• Passage to read
The takeaway is not that AQo is the weaker hand at showdown. AQo is the stronger hand at showdown by some margin. The point is that two hands with similar raw equity can land at very different realized-equity numbers depending on position, structure, and the action that follows. The number that actually pays is the realized one.

Common mistakes

1) Reading raw equity as realized equity

The most common leak: pot odds say you need 30% to call, the calculator shows 35% raw equity, the call goes in. Then the flop misses, the turn barrel comes, the river bluff peels off. The hand had 35% raw equity and realized 22%. The decision was negative the whole way through, even though the price looked right. Realized equity is the only number that prices the bet and the streets that follow.

2) Forgetting position is most of the story

The same hand realizes wildly different equity in different seats. A hand that is a clear over-realizer in position can be a clear under-realizer out of position against the same range. Defending ranges built on raw equity alone are the kind that bleed on the OOP half of the spreadsheet.

3) Treating dominated hands at their raw-equity share

A dominated kicker (KQo against an opening range that has KK, AK, AQ, KJs all hard to fold) has decent raw equity on paper. The realized number is much worse, because the hand routinely improves to second-best and pays off, while the times it has the opponent dominated rarely play a big pot. Reverse implied odds eat realized equity from the inside.

• Tasks to carry out
#1 Using the passage on raw and realized equity in poker, decide whether each statement agrees with it: (a) AQo is the weaker hand at showdown. (b) In the missed-flop example, the hand had 35% raw equity and realized 22%. (c) A dominated kicker realizes more than its raw equity suggests.
#2 Update the stretch of the passage on raw and realized equity in poker from "1) Reading raw" through "of the spreadsheet.", putting "solver" in place of "calculator".
#3 Go on with the passage on raw and realized equity in poker, starting after its final sentence.

• Information shown
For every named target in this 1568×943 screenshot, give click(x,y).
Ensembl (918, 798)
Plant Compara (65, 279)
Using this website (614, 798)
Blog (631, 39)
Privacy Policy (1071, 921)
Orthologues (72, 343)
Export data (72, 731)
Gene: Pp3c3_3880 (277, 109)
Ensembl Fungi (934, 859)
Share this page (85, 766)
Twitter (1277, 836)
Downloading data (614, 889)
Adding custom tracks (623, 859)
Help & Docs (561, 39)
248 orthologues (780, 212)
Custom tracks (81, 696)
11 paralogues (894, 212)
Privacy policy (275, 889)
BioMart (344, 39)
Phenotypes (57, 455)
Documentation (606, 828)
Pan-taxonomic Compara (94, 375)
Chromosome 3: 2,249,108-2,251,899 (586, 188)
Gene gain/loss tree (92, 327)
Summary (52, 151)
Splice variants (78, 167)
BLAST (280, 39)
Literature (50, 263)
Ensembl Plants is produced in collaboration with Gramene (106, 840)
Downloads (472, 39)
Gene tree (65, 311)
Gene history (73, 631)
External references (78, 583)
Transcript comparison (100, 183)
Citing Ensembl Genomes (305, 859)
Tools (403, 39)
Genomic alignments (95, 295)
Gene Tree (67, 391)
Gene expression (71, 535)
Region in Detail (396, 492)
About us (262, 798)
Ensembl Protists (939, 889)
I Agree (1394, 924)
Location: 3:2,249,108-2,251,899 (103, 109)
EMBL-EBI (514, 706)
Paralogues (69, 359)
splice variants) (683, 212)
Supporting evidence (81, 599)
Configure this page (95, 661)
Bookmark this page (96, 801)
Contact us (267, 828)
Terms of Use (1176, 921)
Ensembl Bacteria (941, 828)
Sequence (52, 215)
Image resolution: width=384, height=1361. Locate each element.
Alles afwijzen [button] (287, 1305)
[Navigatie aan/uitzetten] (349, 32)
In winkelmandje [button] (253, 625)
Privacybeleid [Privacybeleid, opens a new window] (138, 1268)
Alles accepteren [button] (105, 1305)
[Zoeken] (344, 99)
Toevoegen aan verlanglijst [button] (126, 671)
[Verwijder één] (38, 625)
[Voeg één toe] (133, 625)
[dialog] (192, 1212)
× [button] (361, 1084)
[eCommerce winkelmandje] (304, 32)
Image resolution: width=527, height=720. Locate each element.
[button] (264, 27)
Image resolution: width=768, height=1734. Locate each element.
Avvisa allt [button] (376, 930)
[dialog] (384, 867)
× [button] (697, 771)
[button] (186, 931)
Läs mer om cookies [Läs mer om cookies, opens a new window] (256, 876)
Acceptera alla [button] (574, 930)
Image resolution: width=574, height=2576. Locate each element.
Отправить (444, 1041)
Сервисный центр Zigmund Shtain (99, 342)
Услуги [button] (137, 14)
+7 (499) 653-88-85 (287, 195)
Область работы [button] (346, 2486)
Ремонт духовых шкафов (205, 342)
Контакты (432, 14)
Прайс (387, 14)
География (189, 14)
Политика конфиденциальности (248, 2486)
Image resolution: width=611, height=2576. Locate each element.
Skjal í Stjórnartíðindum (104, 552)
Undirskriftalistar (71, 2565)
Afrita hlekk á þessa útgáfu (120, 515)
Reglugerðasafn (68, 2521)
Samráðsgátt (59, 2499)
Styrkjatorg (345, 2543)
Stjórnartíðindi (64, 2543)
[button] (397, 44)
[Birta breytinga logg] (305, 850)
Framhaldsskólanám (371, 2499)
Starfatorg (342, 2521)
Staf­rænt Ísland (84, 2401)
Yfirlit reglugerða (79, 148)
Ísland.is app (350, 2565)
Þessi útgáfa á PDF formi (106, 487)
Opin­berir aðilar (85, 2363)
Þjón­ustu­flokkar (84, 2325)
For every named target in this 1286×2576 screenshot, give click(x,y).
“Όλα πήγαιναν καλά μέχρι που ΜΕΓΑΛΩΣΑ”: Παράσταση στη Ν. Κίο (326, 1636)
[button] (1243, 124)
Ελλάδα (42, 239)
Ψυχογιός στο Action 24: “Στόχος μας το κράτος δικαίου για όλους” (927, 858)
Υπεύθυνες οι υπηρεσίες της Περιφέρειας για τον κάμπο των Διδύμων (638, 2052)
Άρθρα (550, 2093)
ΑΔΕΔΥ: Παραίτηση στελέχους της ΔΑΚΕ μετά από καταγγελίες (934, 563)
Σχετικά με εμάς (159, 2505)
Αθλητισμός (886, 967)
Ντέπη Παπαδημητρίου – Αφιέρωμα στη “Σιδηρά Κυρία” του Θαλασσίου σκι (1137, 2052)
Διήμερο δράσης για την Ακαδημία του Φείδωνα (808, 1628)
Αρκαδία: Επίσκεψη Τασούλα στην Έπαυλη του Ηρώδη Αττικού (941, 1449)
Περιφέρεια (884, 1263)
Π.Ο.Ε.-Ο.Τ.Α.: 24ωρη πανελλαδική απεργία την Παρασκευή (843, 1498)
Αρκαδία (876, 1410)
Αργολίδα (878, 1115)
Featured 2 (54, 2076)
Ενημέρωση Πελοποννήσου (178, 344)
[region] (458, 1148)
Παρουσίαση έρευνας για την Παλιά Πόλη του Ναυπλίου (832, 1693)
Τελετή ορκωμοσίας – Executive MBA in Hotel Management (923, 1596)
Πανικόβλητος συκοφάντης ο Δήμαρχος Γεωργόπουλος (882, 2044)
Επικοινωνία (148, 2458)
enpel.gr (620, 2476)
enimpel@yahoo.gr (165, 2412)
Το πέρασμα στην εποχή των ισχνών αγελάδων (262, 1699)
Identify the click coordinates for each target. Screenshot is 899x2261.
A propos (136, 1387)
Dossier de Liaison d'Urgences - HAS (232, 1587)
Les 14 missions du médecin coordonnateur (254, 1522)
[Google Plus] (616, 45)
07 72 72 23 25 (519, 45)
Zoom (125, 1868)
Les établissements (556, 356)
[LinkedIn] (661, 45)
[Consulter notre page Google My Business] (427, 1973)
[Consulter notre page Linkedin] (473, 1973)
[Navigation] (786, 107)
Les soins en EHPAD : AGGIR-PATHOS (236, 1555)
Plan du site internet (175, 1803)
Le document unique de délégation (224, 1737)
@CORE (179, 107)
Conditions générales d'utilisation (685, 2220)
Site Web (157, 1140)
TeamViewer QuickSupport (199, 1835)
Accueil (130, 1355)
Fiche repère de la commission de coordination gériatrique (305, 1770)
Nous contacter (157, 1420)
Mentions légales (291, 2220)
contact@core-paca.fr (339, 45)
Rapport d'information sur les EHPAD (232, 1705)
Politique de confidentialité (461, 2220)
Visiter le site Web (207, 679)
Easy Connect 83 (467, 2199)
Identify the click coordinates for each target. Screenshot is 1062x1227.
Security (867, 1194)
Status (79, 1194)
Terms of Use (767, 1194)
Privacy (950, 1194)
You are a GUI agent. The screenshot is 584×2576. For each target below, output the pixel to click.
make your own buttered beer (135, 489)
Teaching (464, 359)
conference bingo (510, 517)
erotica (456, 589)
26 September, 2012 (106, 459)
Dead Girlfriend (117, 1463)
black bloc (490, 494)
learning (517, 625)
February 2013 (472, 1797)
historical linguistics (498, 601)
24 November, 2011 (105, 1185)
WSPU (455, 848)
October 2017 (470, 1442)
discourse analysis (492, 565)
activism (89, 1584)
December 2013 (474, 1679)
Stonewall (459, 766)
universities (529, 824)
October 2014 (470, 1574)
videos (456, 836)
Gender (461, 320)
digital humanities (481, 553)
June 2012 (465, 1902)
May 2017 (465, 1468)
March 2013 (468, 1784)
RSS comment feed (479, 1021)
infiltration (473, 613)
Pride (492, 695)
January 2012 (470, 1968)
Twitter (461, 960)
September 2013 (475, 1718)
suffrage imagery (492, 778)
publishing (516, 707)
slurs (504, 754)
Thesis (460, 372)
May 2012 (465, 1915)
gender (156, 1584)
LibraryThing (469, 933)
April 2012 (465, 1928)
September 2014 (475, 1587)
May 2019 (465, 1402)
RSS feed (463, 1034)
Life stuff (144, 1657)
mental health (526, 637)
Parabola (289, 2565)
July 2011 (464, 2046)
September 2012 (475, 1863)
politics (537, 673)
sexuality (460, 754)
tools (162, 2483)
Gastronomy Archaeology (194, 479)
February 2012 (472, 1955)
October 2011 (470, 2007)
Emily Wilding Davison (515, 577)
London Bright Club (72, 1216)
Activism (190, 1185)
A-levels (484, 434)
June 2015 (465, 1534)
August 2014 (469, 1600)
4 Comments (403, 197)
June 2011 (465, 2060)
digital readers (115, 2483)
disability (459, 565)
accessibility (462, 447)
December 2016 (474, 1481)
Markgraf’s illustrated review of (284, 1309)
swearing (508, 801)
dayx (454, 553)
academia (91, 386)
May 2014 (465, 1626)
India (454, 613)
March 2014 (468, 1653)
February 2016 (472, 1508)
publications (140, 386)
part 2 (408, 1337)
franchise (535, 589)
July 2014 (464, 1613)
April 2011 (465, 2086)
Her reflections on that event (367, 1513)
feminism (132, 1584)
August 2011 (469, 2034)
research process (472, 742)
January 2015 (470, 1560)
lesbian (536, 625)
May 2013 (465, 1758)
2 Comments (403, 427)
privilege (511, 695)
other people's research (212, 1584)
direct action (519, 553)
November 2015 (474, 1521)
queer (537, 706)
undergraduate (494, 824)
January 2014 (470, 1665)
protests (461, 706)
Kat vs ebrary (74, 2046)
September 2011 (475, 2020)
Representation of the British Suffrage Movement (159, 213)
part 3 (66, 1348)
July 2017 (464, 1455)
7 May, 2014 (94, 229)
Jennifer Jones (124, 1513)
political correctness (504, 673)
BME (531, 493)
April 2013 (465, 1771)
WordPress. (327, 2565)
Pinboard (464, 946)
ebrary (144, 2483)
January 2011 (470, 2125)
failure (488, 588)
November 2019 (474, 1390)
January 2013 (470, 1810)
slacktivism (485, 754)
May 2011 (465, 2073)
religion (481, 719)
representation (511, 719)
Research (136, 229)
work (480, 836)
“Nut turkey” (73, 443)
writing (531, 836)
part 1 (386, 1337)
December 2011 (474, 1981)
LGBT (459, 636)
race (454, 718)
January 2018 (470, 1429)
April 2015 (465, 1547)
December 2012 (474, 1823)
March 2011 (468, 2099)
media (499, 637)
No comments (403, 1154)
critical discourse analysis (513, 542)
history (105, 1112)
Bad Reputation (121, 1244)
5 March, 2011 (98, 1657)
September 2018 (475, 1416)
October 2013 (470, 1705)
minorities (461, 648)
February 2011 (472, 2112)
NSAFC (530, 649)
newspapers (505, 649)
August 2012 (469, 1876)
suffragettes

• Exercise results
#1
(a) No: "AQo is the stronger hand at showdown by some margin."
(b) Yes: "The hand had 35% raw equity and realized 22%."
(c) No: "The realized number is much worse"

#2
1) Reading raw equity as realized equity

The most common leak: pot odds say you need 30% to call, the solver shows 35% raw equity, the call goes in. Then the flop misses, the turn barrel comes, the river bluff peels off. The hand had 35% raw equity and realized 22%. The decision was negative the whole way through, even though the price looked right. Realized equity is the only number that prices the bet and the streets that follow.

2) Forgetting position is most of the story

The same hand realizes wildly different equity in different seats. A hand that is a clear over-realizer in position can be a clear under-realizer out of position against the same range. Defending ranges built on raw equity alone are the kind that bleed on the OOP half of the spreadsheet.

#3
4) Ignoring stack depth’s two-way effect

Stack depth pushes realized equity in both directions. The same suited connector that under-realizes at 30bb can over-realize at 200bb, because the times it hits a flush get paid much harder. The same dominated kicker that scrapes by at 50bb realizes worse at 200bb, because second-best costs a stack instead of a pot. Stack depth is not a one-way dial.

FAQ

What is the simplest definition of realized equity?

Realized equity is the share of the pot a hand actually keeps once the hand is over, averaged across many runs of the same spot. It is what raw equity becomes after position, future betting, folds, and the runout finish acting on it. A hand with 40% raw equity that captures 32% of the pot on average has 32% realized equity.

How is realized equity different from equity realization?

Equity realization is the ratio: the fraction of your raw equity a hand converts into EV (e.g. 80%). Realized equity is the result: the share of the pot the hand keeps after that ratio is applied. Equity realization is the dial; realized equity is where the needle lands. The two ideas describe the same process from different sides, and most people use the terms loosely. Holding them apart helps when reading solver outputs or training material that reports both numbers.

Why does a hand with more raw equity sometimes have less realized equity than a hand with less raw?

Because raw equity is silent on which hand can keep its share. Strong unpaired broadway hands defended out of position often have high raw equity and low realization, because their paths to use that equity get folded out or charged. Suited connectors in position often have lower raw equity and higher realization, because almost every flop gives them a path forward. Same range, same price, very different realized equity.

Does realized equity ever exceed raw equity?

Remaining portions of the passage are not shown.